Now, as put forward in "Quantum simulator of an open quantum system using superconducting qubits: exciton transport in photosynthetic complexes" by Mostame et al. one can approach such a system in its classical limit as \begin{equation} H = -\frac{(\omega_0 + \delta\omega(t))}{2}\sigma_z \end{equation} where the environmental bath is now fully contained in the time dependent frequency fluctuations $\delta\omega(t)$ that behaves according to certain statistics and has a power spectral density $S_X(f)$, both of which should be able to take on rather arbitrary forms like any classical noise signal.

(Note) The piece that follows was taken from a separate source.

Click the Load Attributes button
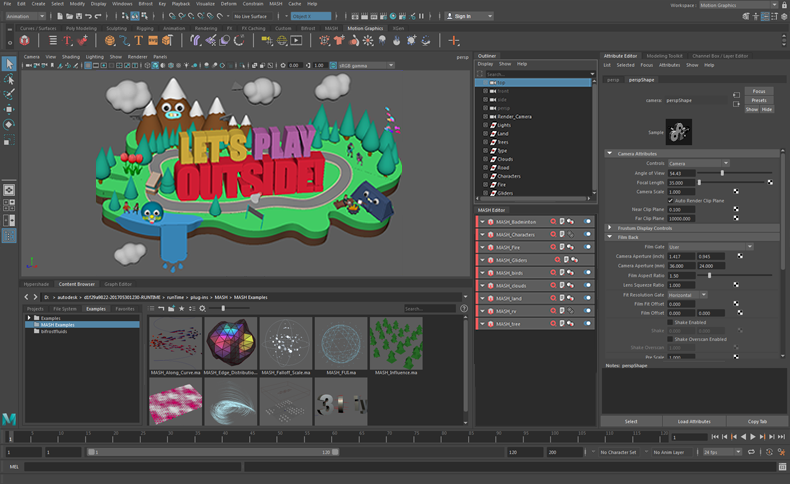coord(694,421)
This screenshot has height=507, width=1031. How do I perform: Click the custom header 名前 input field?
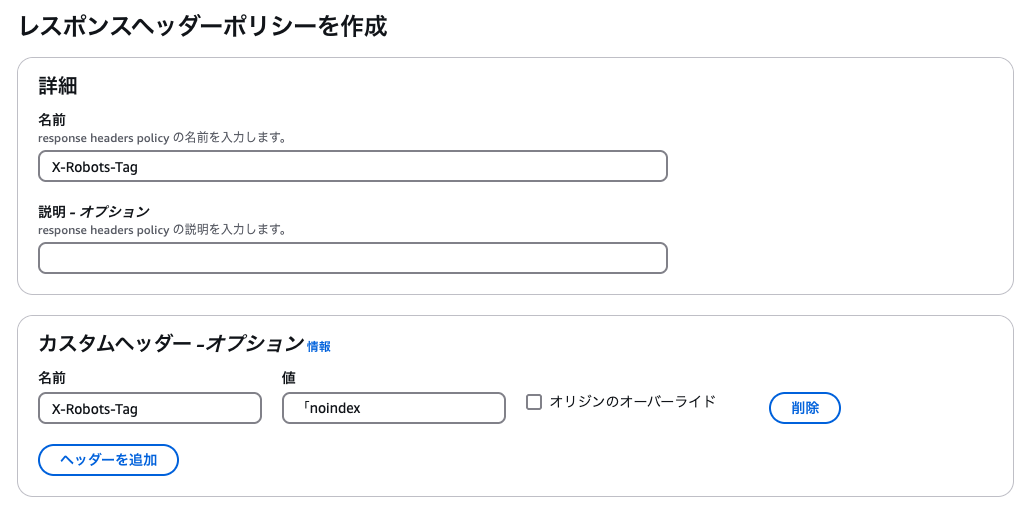[150, 408]
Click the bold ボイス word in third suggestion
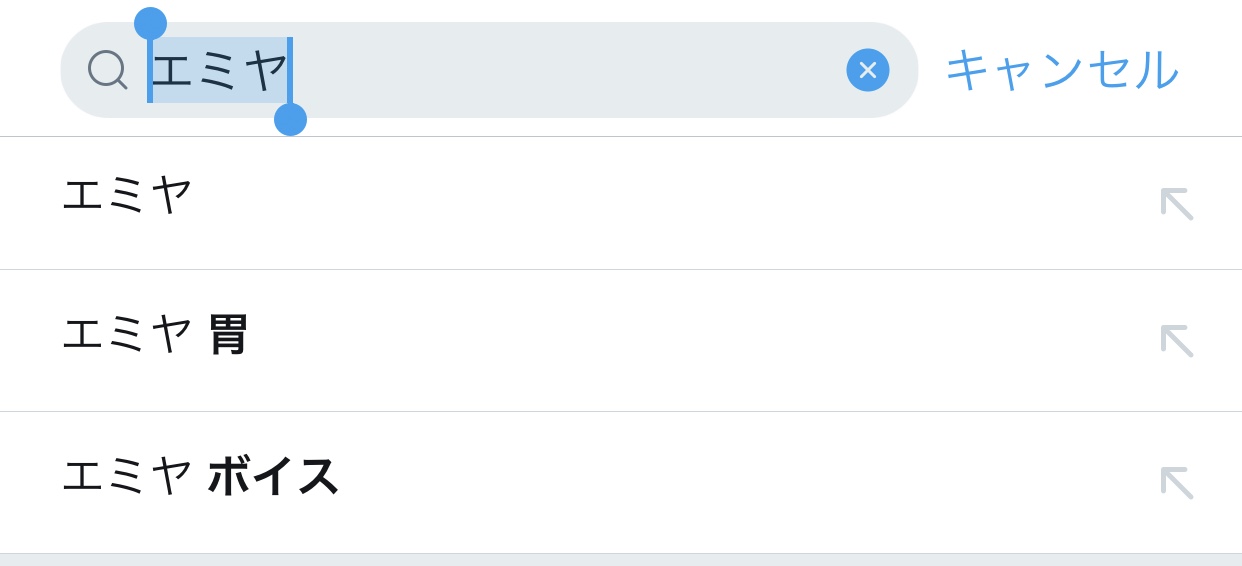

What I am interested in is how one derives \begin{equation} \sum_l(a^\dagger_l a_l + 1/2) + \sum_l \chi_l \sigma_z (a^\dagger_l + a_l) \rightarrow -\frac{\delta\omega(t)}{2}\sigma_z \end{equation}

A few steps have been made in figuring out this derivation. As detailed in the answer to my previous question, user DanielSank poses that this type of coupling can essentially be seen as $$\sum_{l} \chi_l \sigma_z x_l $$ where $x_l$ is the position of phononic mode $l$. One can envision that for a hot bath, this position is essentially jiggling around, resulting in some time dependent term coupled to $\sigma_z$. I agree with this explanation, and I think it is a step in the right direction. Perhaps some high temperature limit comes into play.

As Daniel then further points out, it might be implicit in the equations is that the phononic modes are of much lower frequency than the two level system itself, $\omega_l \ll \omega_0$ because else we would probably not have simple $\sigma_z$ coupling. Moreover he pointed out that the Hamiltonian of the bath itself is most likely absorbed into the time dependent part by going into the interaction picture. His final point is that one might have to make some assumptions about the memory of the bath.

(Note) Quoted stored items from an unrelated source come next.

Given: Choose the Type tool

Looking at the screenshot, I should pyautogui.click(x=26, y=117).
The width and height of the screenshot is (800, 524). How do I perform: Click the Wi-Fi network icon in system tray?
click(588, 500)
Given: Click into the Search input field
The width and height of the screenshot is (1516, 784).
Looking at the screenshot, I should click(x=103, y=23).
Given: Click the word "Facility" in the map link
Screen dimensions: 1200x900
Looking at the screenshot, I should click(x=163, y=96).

My question is how we can quantify this further, ideally with a derivation from the initial Hamiltonian to the final one with the required assumptions made explicit.

$\endgroup$
  • 1
    $\begingroup$ I should point out that I think I overstated something on that previous post. It's not necessarily true that on-resonance coupling will necessarily have $\sigma_{x,y}$ terms. For example, consider an optical cavity where one of the mirrors is on a spring. In that system, the frequency of the cavity depends on the extension of the spring, so we have something like $\hat{n}_\text{photon} \hat{x}_\text{spring}$ for the interaction Hamiltonian, regardless of the relative frequencies. I've edited my answer to the other post accordingly. $\endgroup$ – DanielSank Oct 2 '16 at 3:11
7
+200
$\begingroup$

$\def\ii{{\rm i}} \def\dd{{\rm d}} \def\ee{{\rm e}} \def\Tr{{\rm Tr}} $As far as I know and would expect, the replacement of a quantum heat reservoir with a noisy classical field cannot be rigorously justified in general. However, for the simple problem of pure dephasing posed here, there is indeed a correspondence between the quantum and classical noise models. The quantum model has Hamiltonian $H = H_S + H_B + H_{SB}$, where the system Hamiltonian is $H_S = (\omega_0/2) \sigma^z$, the bath Hamiltonian is $$H_B = \sum_k \omega_k a_k^\dagger a_k,$$ and the interaction is $H_{SB} = \sigma^z X$, where $X$ is the collective bath coordinate $$ X = \sum_k \chi_k(a_k+a_k^\dagger).$$ This is known as an independent boson model and is exactly solvable (see Emilio Pisanty's elegant general solution for the time-independent problem here), by close analogy with the solvable classical noise model discussed here.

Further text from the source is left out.